Super Tough Hydrogels with Self-adaptive Network Facilitated by Liquid Metal

Liquid metals (LM) refer to Ga-based alloys with low melting points such as Eutectic GaInSn alloys (EGaInSn), which have excellent fluidity, flexibility and low toxicity at room temperature. In this work, by incorporating EGaInSn into poly(acrylic acid) (PAA) hydrogels as dynamic crosslinkers and effective energy-dissipating units, tough and strong PAA-LM hydrogels are prepared through the interactions between the oxide layers on the surface of LM and carboxyl groups of PAA chains.
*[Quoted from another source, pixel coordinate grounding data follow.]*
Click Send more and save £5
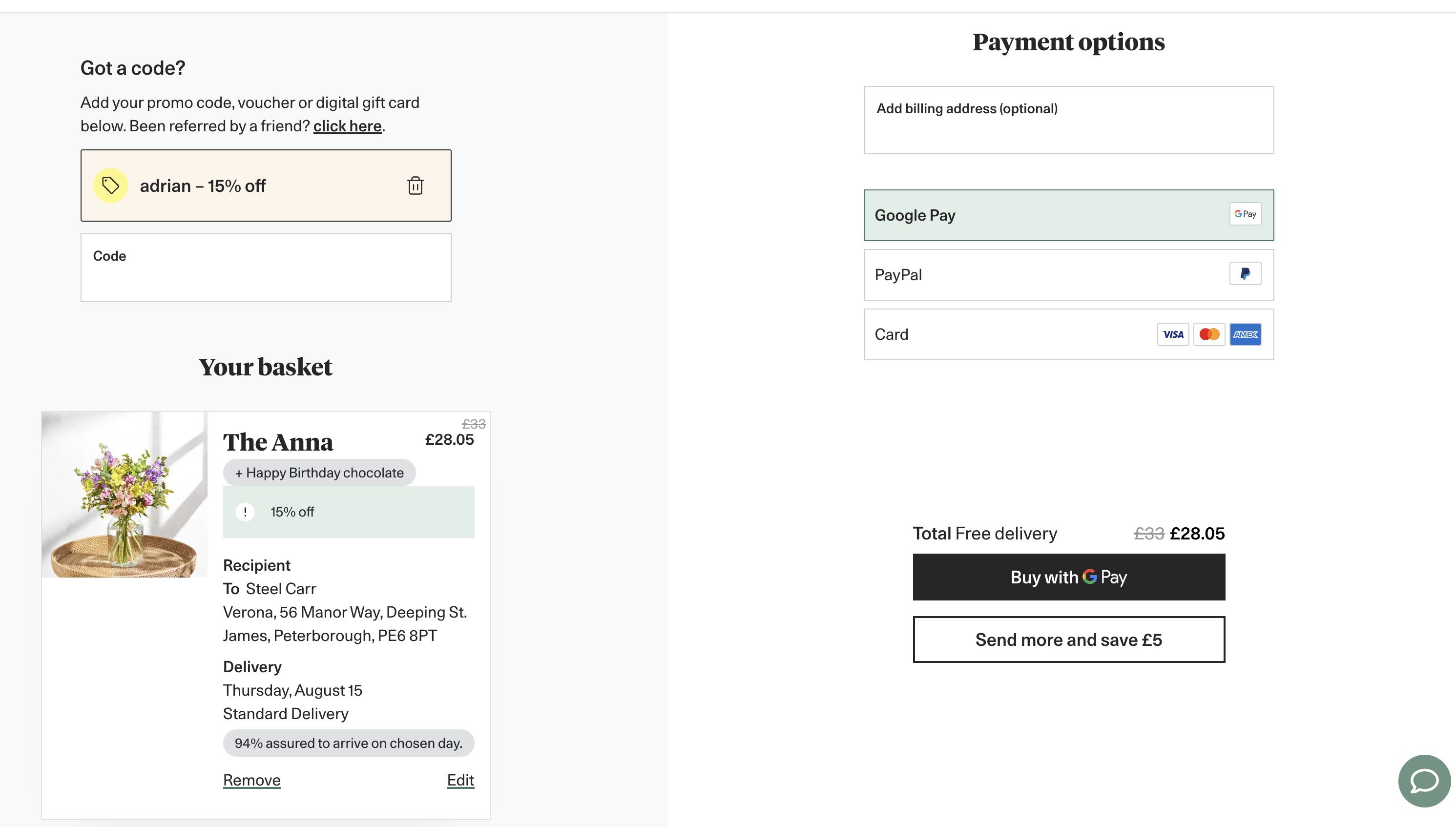(1068, 640)
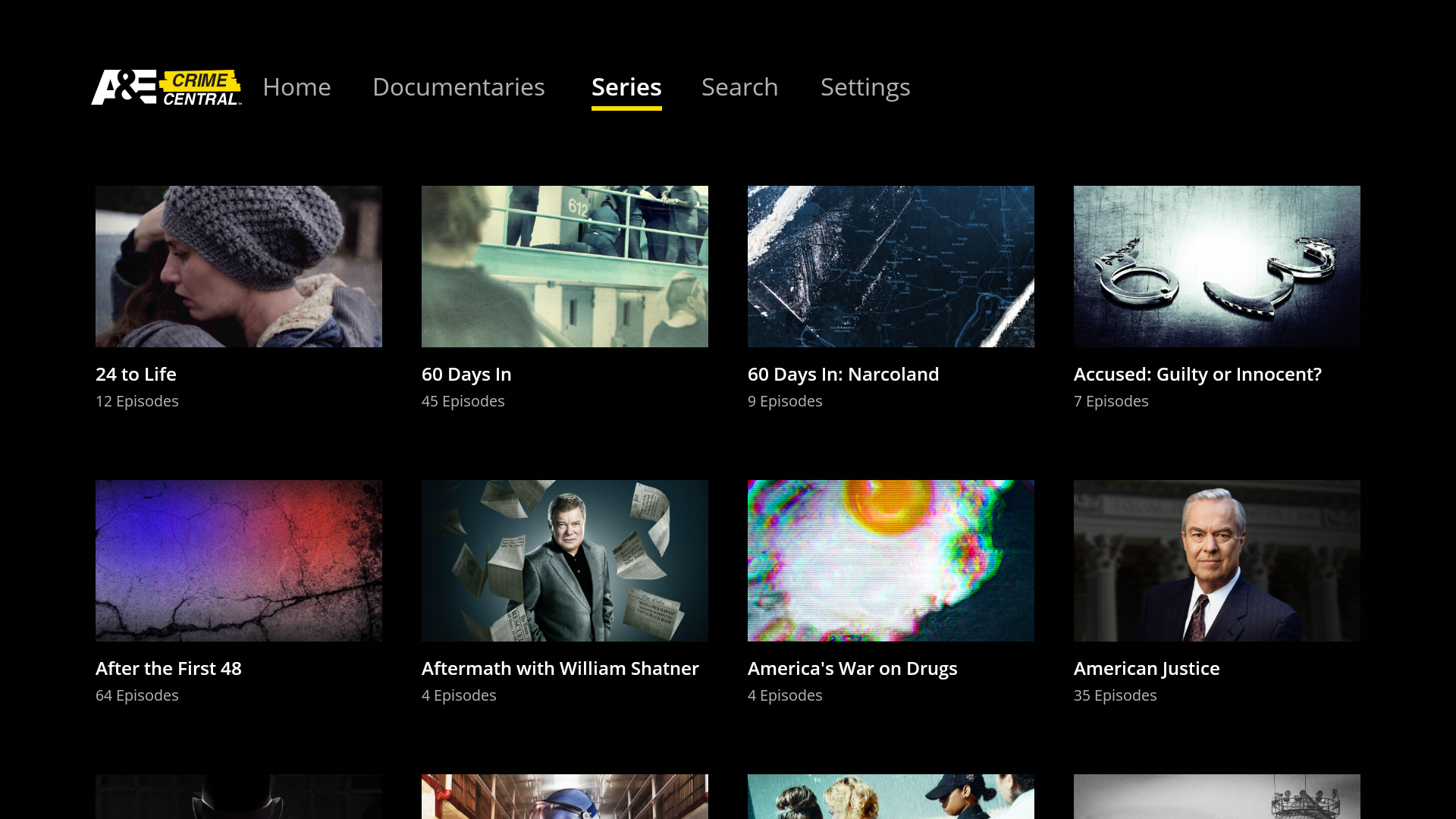This screenshot has width=1456, height=819.
Task: Open After the First 48 thumbnail
Action: (x=239, y=560)
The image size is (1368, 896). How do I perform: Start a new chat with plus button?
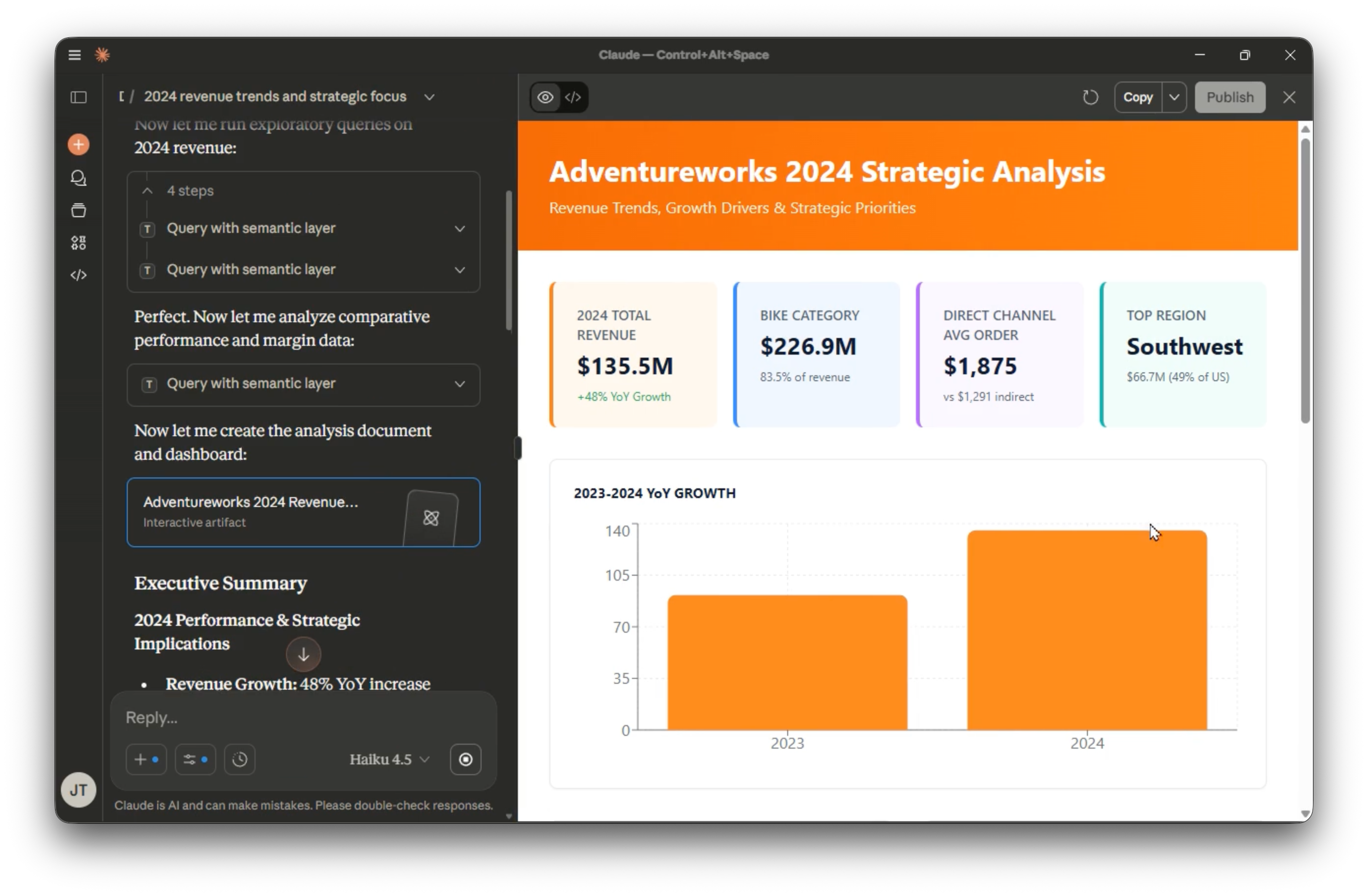pos(79,144)
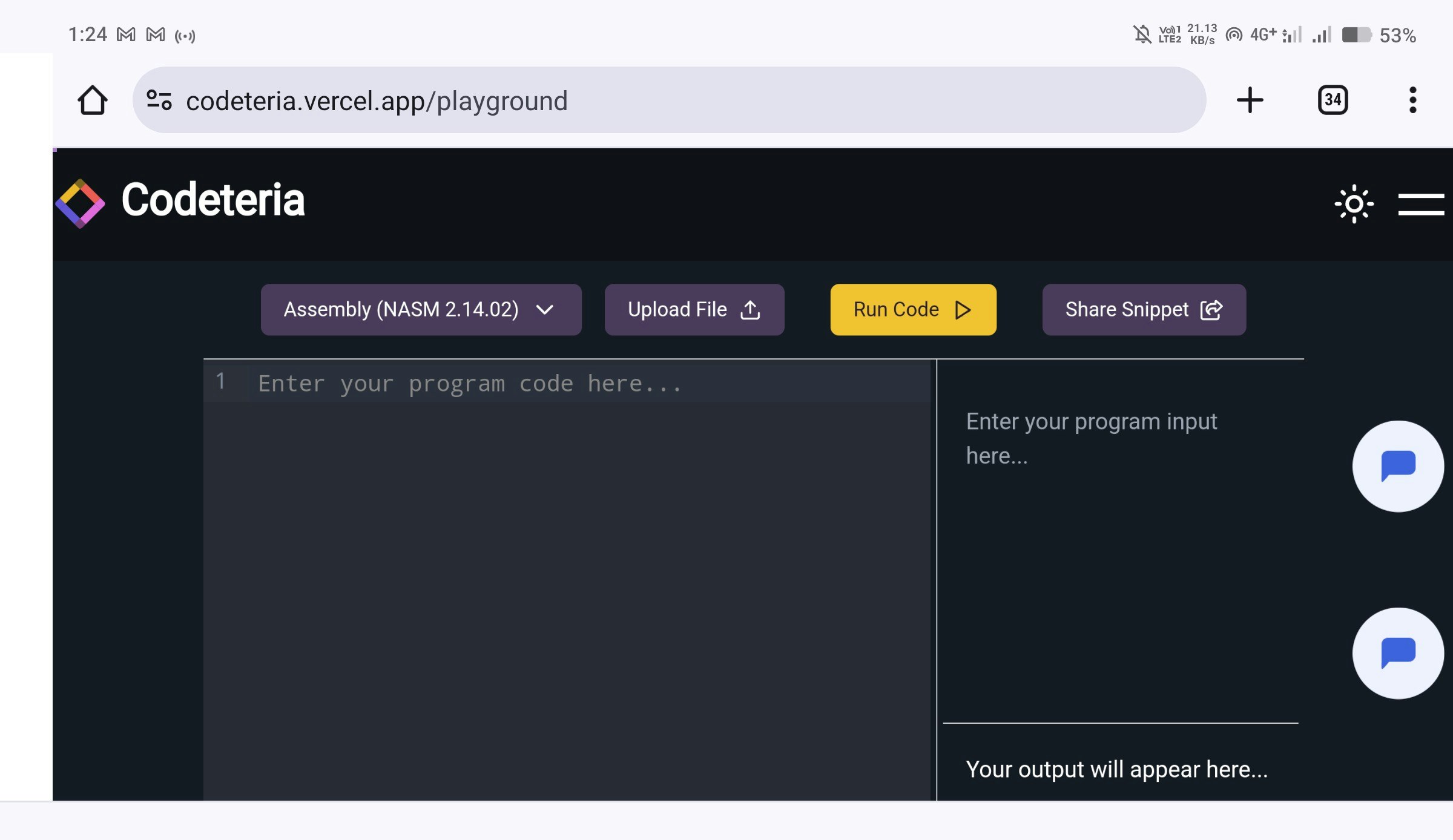Tap the address bar URL text
The width and height of the screenshot is (1453, 840).
point(377,101)

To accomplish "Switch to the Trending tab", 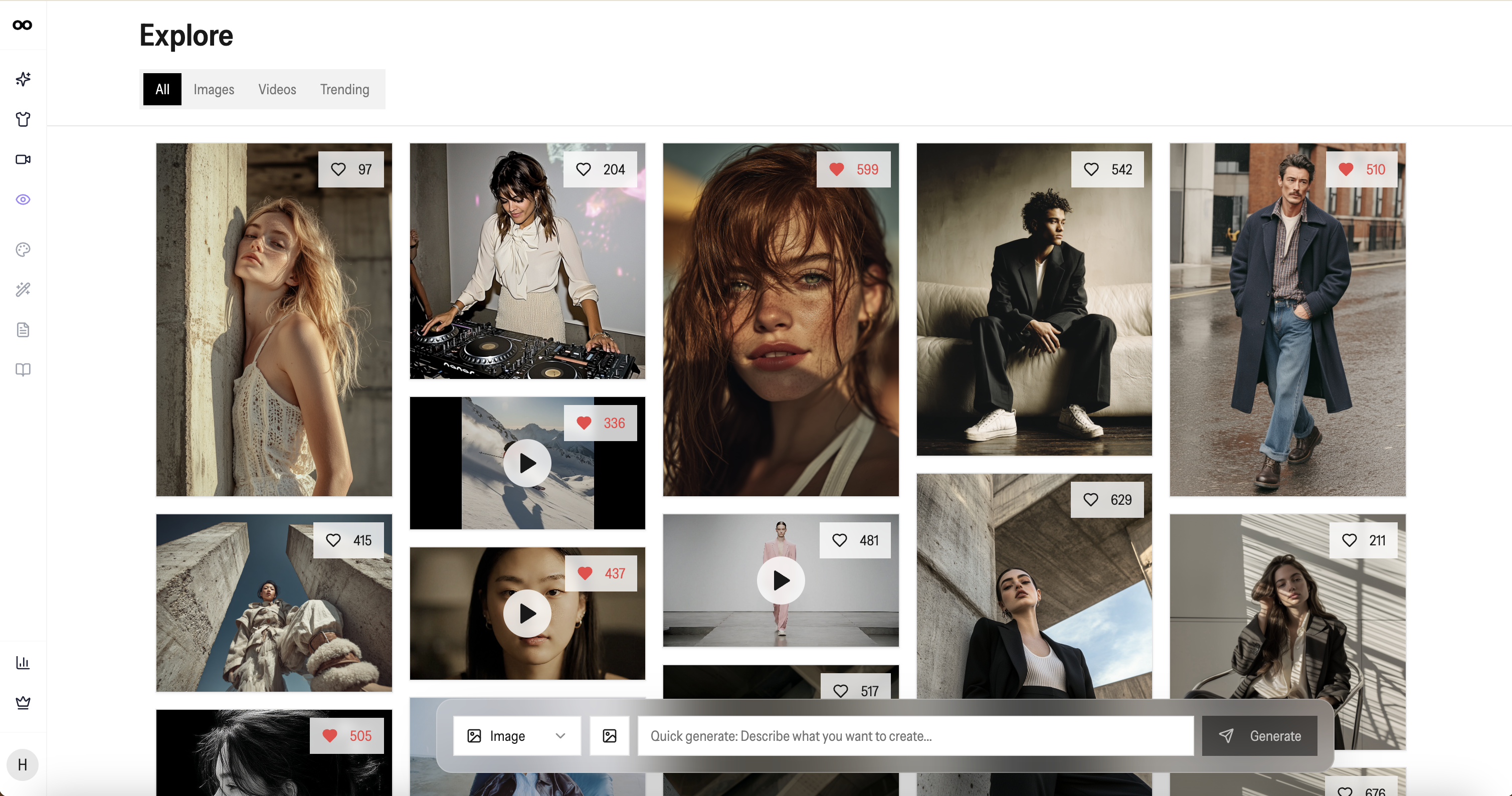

Moreover, owing to the fluidity of LM, one LM droplet as a cross-linking point may change its shape or break into more and smaller droplets in the hydrogels upon stretching. Then hydrogels with self-adaptive networks can be fabricated by mechanical training through cyclic stretch at a certain elongation. Thus, the networks of the hydrogels are further homogenized, and the hydrogels are significantly toughened during the training due to the increased cross-linking density from the larger number of smaller LM droplets. After a 5-cycle training at the maximum strain of 500% and 24 h recovering, the tensile strength and initial modulus of the PAA-LM hydrogels can be increased from 355 kPa to 597 kPa and 71 kPa to 166 kPa, respectively, while the elongation at break only decreases from 1491% to 1034%.